▶ [Stored data entries]:
^^^^^^^^

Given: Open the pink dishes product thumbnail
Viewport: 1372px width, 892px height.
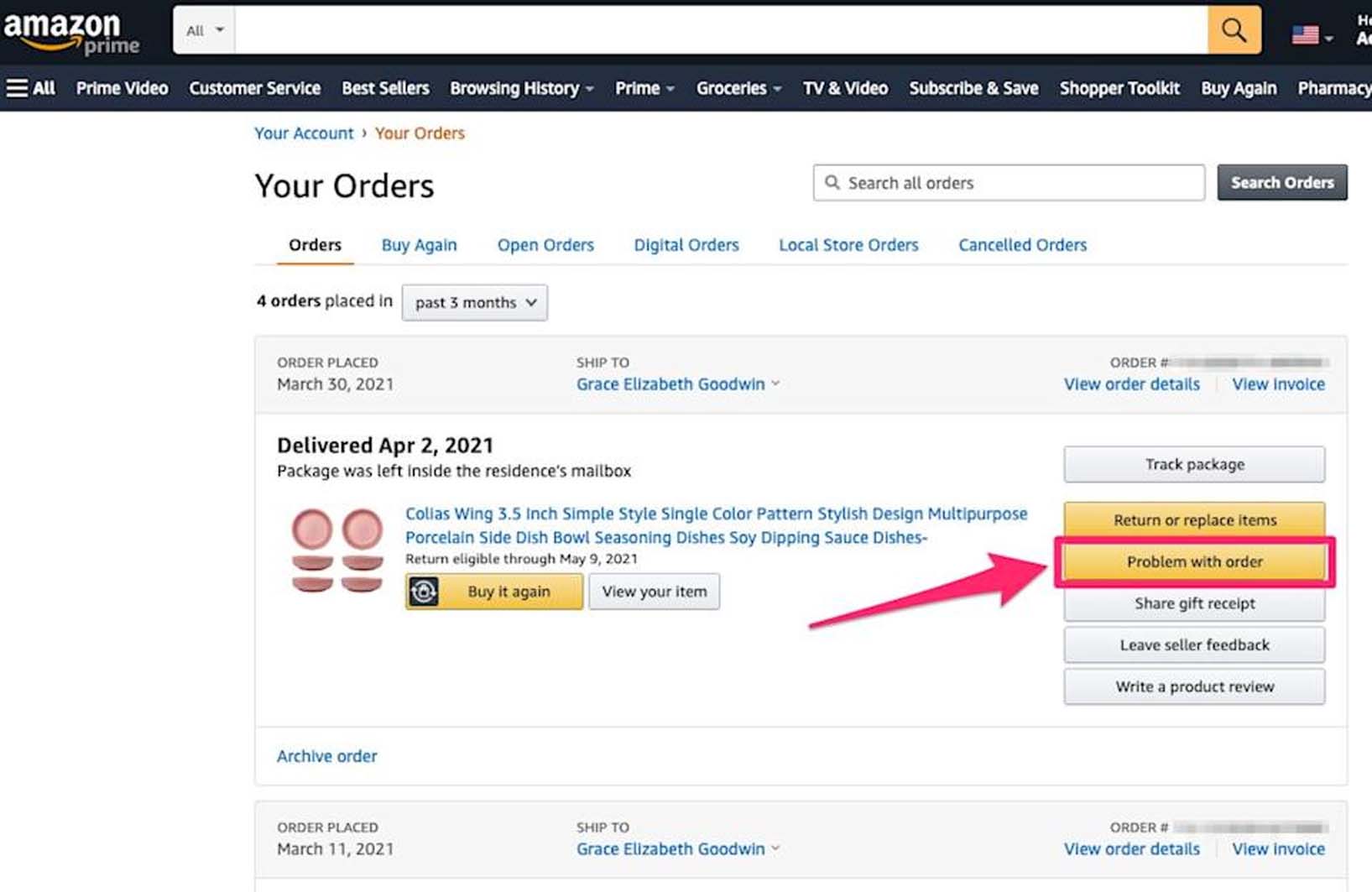Looking at the screenshot, I should 337,550.
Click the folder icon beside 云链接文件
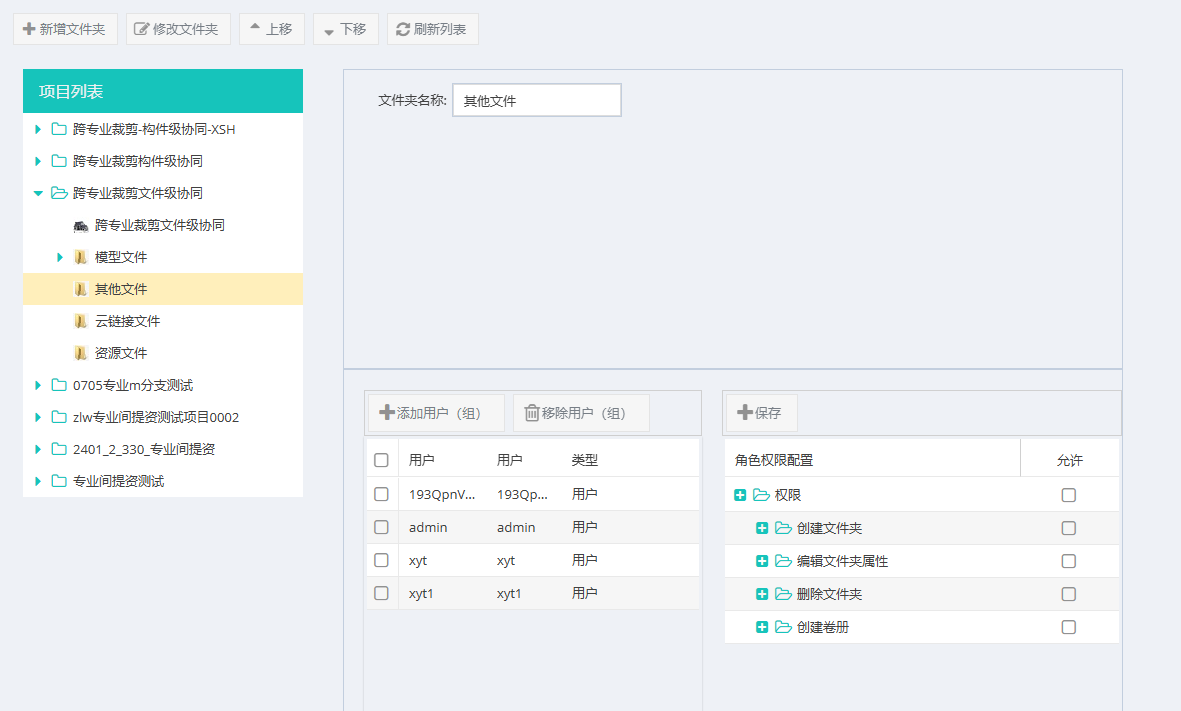Screen dimensions: 1181x711 point(80,321)
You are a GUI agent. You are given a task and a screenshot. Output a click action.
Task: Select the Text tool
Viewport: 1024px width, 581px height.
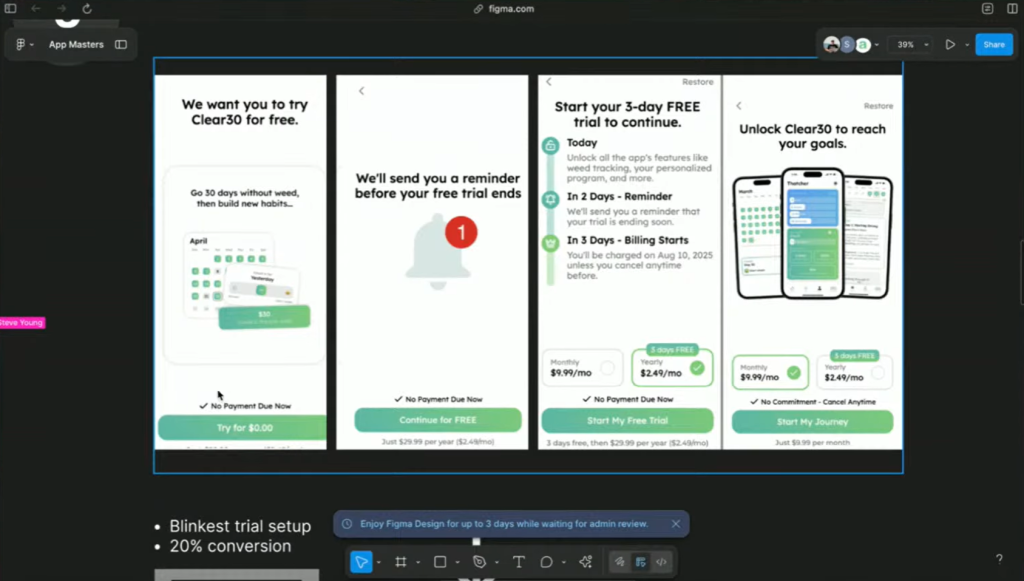[x=519, y=561]
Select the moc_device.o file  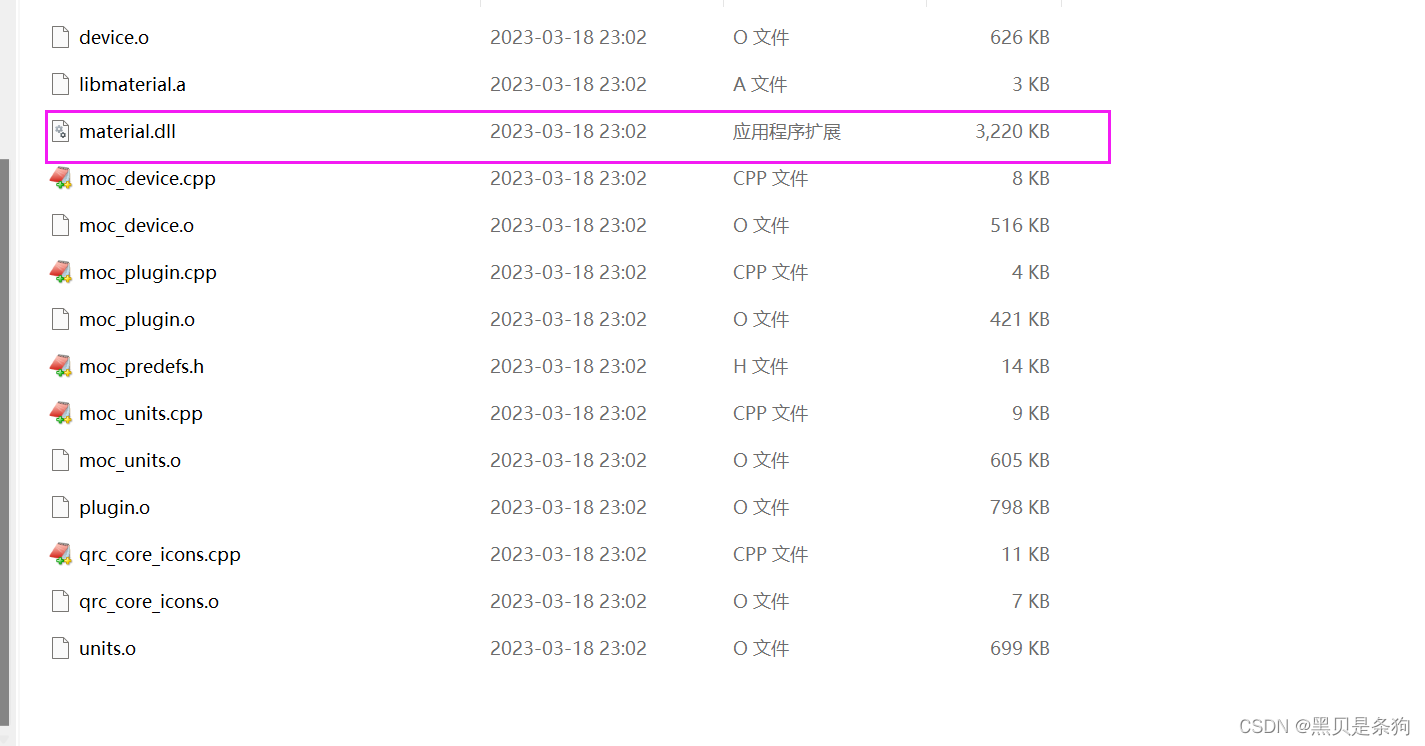click(x=137, y=225)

^^^^^^^^

▶ [HOW TO COMPLETE THIS TASK]: With the pictures left out, write out exactly the lines above from the one containing "Viewport: 1372px width, 892px height." through the one containing "Task: Select the Text tool".

▶ [ANSWER TO THIS TASK]:
Viewport: 1372px width, 892px height.
Looking at the screenshot, I should 337,550.
Click the folder icon beside 云链接文件
Screen dimensions: 1181x711 point(80,321)
You are a GUI agent. You are given a task and a screenshot. Output a click action.
Task: Select the Text tool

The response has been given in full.